The access-list guy mentioned above would be great for looking at the config and producing a new one with the correct 
access control, but you wouldn't want him to be the one to apply it in production on a live network.  So even in that 
guy's case, there is a place where their skills can be quite useful and there are other places where their chance of 
making a costly mistake increase.  It is a matter of matching the person's role to their skills.

I'd bet good money that if I'd
asked him at the time what the 1918 network ranges are he'd have been
able to tell me.

You'll be surprised how many people "forget" that is rfc1918 space.  They are so used to seeing 172.16 that 
they tend to forget 172.17-31. I've had to change null routes and access controls to include the entire /12.  They 
"know" that it is a /12 but seem to forget in practice when they see a second octet that isn't "16".

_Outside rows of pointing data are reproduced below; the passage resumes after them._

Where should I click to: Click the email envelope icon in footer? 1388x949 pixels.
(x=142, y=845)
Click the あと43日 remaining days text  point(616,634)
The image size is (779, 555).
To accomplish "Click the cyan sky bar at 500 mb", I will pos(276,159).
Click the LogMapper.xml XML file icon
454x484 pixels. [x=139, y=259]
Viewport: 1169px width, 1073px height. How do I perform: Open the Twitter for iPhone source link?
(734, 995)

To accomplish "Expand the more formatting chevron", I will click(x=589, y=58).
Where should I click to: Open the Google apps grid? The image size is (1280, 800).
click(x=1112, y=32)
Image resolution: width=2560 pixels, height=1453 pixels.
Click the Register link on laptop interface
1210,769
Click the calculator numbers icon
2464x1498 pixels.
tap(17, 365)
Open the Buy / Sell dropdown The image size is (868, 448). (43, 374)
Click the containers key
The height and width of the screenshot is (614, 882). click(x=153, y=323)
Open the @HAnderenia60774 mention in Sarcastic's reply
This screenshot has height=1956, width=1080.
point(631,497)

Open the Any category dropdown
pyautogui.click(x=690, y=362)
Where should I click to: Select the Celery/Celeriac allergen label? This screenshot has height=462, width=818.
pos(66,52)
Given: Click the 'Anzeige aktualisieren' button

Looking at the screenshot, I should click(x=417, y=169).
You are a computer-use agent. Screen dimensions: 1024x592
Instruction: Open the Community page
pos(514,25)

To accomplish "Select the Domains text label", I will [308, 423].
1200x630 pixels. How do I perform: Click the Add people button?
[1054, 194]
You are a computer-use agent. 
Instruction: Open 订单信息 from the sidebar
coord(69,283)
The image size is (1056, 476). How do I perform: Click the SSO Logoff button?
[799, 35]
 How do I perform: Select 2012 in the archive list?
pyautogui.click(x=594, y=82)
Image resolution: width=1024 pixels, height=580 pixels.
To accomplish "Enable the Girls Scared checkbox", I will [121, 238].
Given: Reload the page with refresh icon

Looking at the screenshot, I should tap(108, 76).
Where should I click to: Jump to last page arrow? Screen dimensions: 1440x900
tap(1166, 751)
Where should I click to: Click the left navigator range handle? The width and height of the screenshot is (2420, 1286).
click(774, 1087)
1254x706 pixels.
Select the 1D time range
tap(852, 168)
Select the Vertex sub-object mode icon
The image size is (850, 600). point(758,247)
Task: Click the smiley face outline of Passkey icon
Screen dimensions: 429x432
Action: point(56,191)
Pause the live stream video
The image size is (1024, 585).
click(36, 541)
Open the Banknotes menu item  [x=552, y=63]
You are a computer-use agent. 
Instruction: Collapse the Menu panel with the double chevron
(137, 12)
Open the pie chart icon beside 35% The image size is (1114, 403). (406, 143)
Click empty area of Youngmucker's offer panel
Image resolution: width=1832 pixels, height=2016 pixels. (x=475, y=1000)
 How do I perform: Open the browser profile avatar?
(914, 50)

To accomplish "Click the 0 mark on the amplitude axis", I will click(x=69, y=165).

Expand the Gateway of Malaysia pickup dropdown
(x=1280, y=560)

This is exactly what we're teaching kids to do these days (makes me
feel so old that I've already been saying this for several years and
I'm only
31) standardised tests aren't marked based on ability to apply
knowledge, just the knowledge itself. 

Yes.  We teach them facts but now how to FIND facts.  Part of teaching is in teaching how to teach yourself.  It 
started with me when I was a kid.  When I had a question, my father would always say "look it up and tell me" even if 
he knew the answer perfectly well.  He had invested in an encyclopedia and the annual updates and was determined that I 
would use it.  It taught me how to research to find my own answers and it taught me to learn it well enough to explain 
it to someone else because Pop would always throw in a couple of questions for me after I explained it to him just to 
see if I actually "got" the underlying concept.  Besides, often in the course of researching one thing, I happened 
across a completely unrelated thing that caught my interest in that volume of the book and learned something I hadn't 
even been looking for.  Forget the Internet, for people with kids at home, I would recommend a hard copy set of World 
Book with the Year Book and Science Year annual additions.  That one in particular because the style in which they are 
written, they are actually pretty fun to read and have a lot of illustrations. 
http://www.worldbook.com/browse-all-products/item/953-advanced-research-package-2012 (no affiliation at all with them, 
just a satisfied "customer").  Soon, going to the books when a question arose became natural.

It is one thing to produce a "teachable" child, something quite different to produce the ability to learn independently 
and allow their own natural curiosity to "pull" them to that knowledge.